■ **WORK REQUIRED**
The listing below must be repeated word for word, without its pictures.

■ **MATERIALS PROVIDED**
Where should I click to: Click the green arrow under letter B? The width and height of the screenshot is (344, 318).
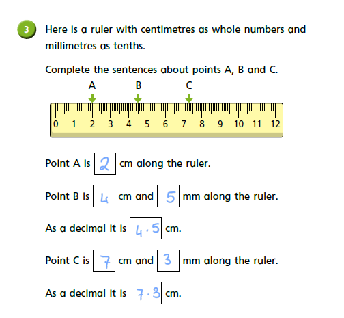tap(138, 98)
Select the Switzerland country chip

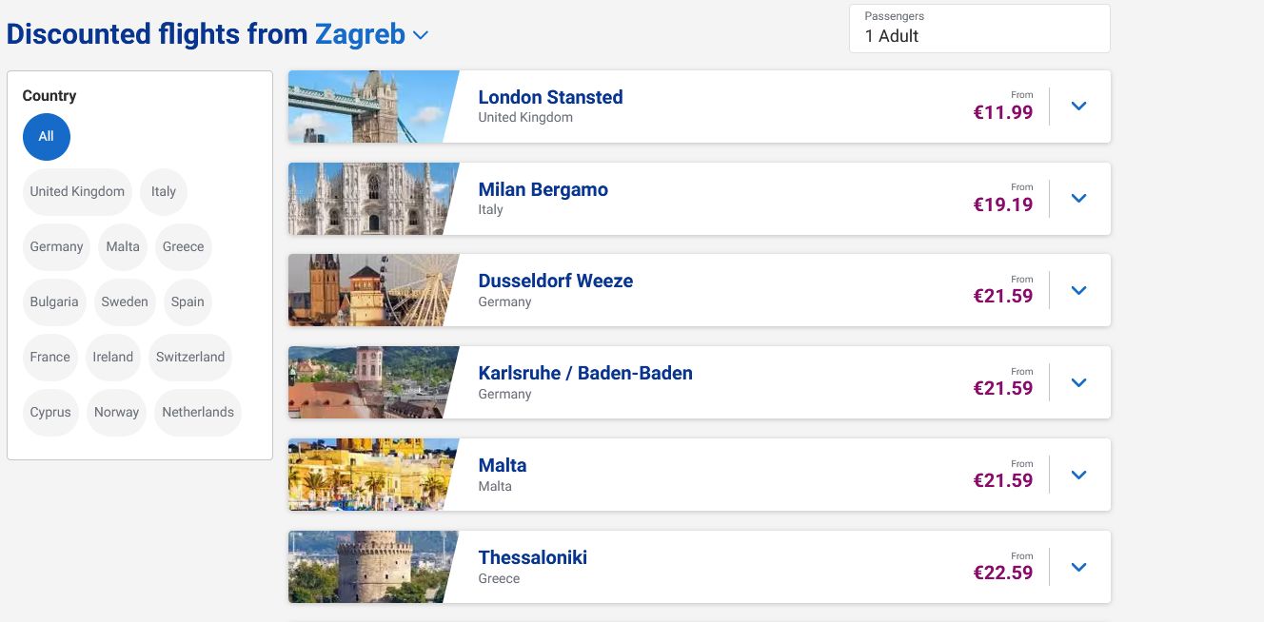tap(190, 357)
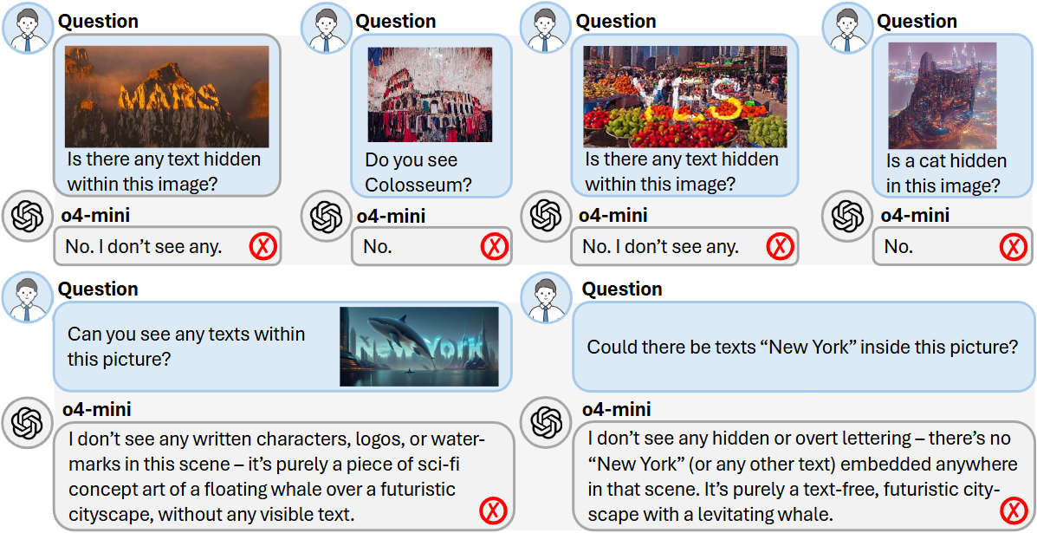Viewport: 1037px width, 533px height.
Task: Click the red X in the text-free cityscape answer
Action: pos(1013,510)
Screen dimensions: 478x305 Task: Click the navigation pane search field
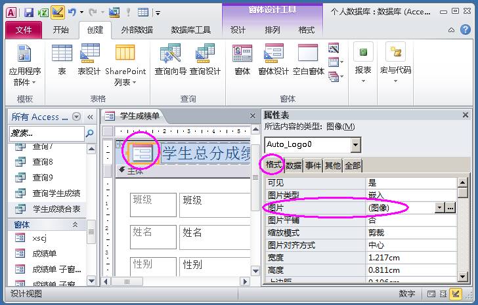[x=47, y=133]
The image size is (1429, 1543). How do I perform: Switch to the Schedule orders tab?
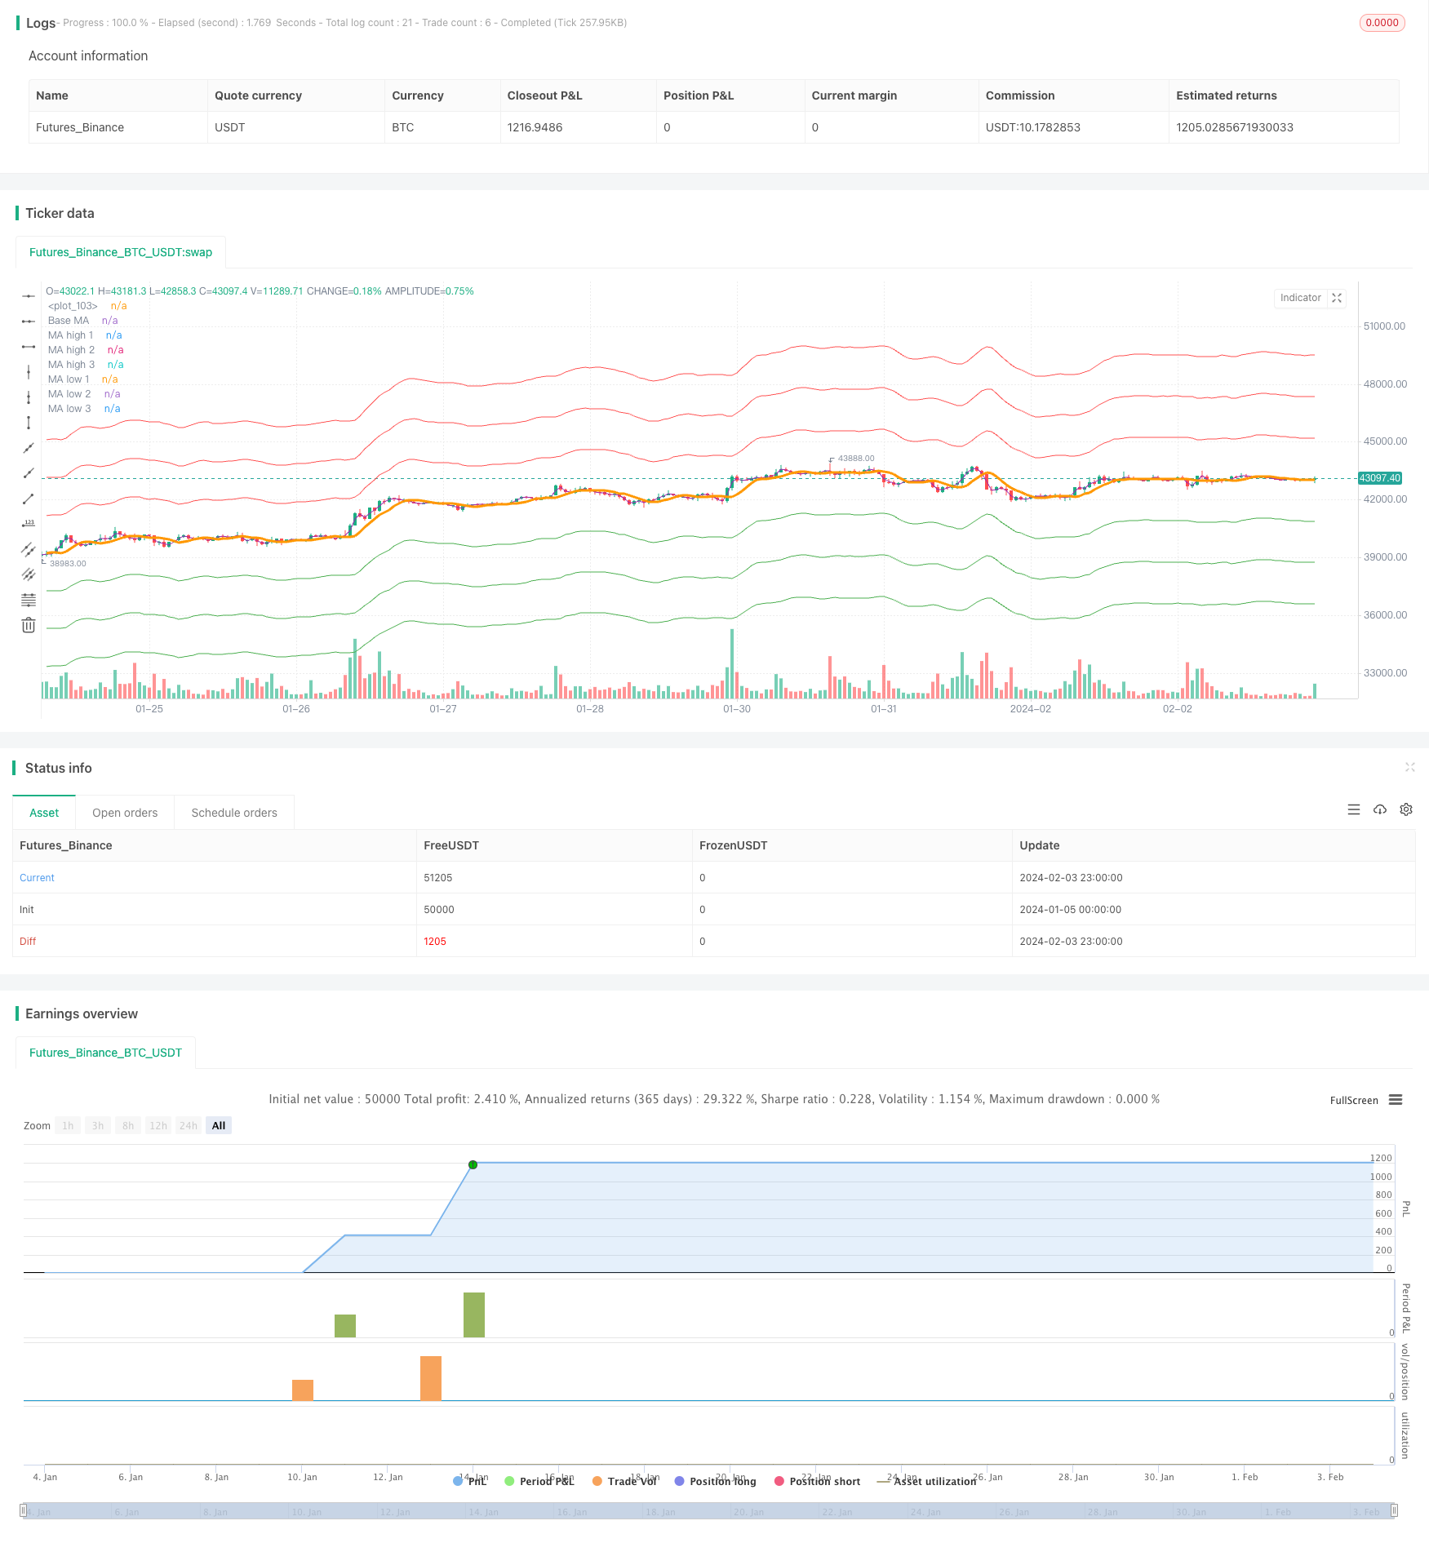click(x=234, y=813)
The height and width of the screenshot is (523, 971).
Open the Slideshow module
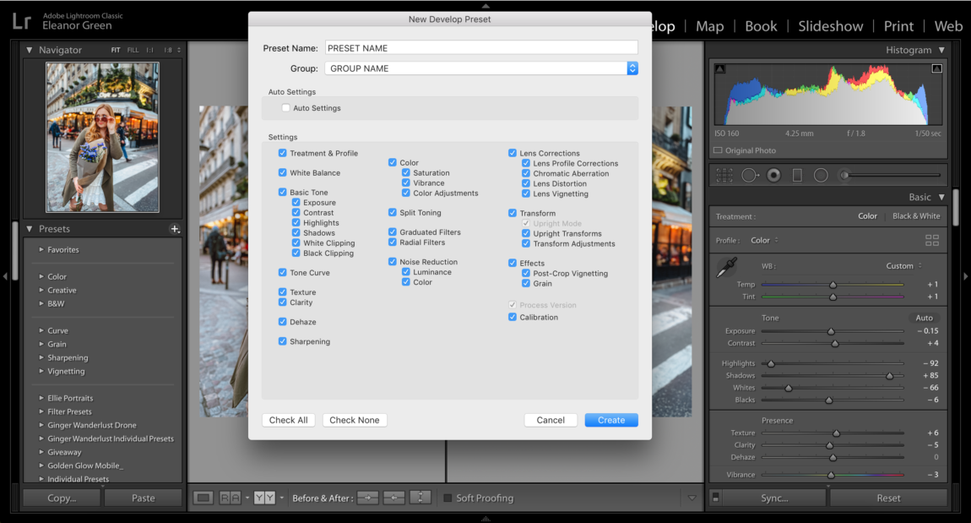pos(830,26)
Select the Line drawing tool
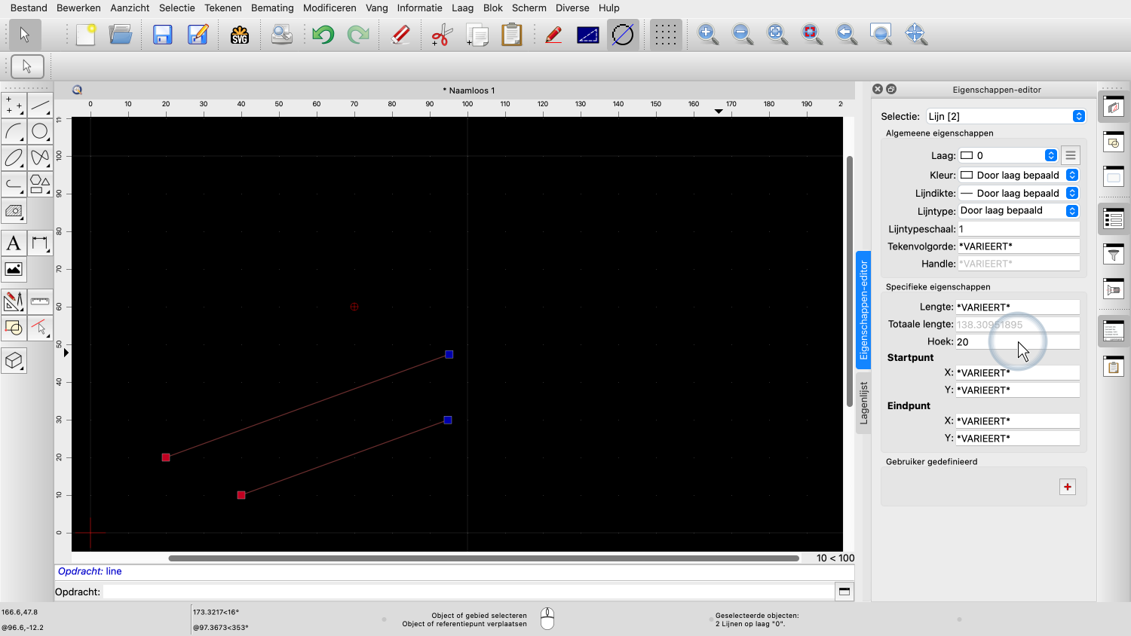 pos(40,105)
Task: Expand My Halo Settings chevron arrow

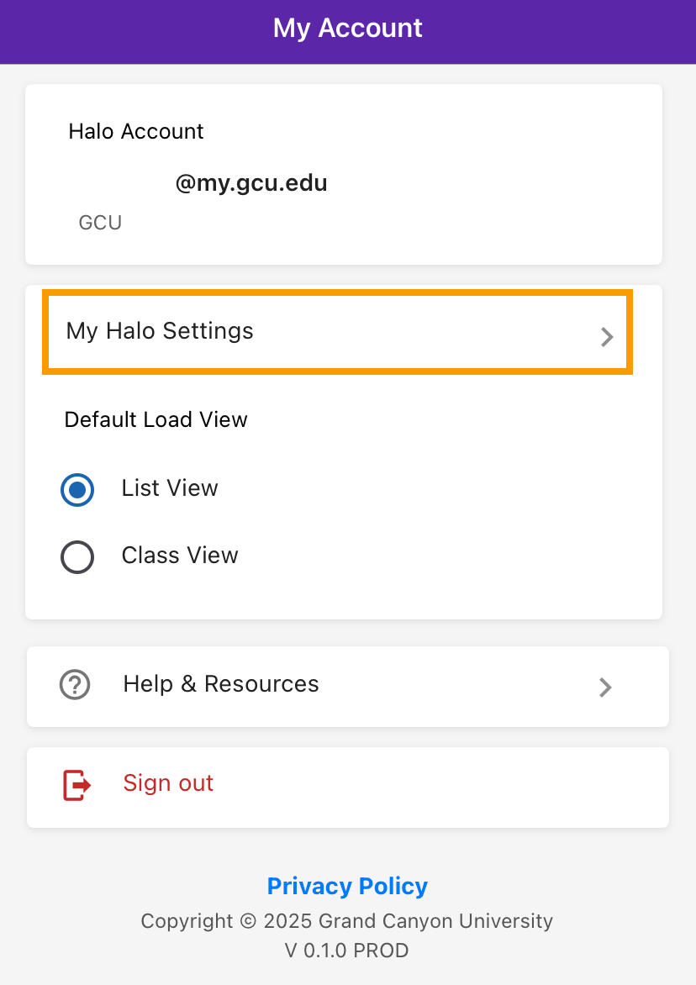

■ **EXERCISE ANSWER**
Where should I click to: Click the green arrow under letter B? The width and height of the screenshot is (344, 318).
tap(138, 98)
Select the Switzerland country chip

tap(190, 357)
Viewport: 1037px width, 533px height.
Task: Click the red X in the text-free cityscape answer
Action: pos(1013,510)
Screen dimensions: 478x305 Task: Click the navigation pane search field
[x=47, y=133]
The image size is (1429, 1543). How do I perform: Switch to the Schedule orders tab?
click(x=234, y=813)
The height and width of the screenshot is (523, 971).
Open the Slideshow module
pos(830,26)
Select the Line drawing tool
 pos(40,105)
Task: Expand My Halo Settings chevron arrow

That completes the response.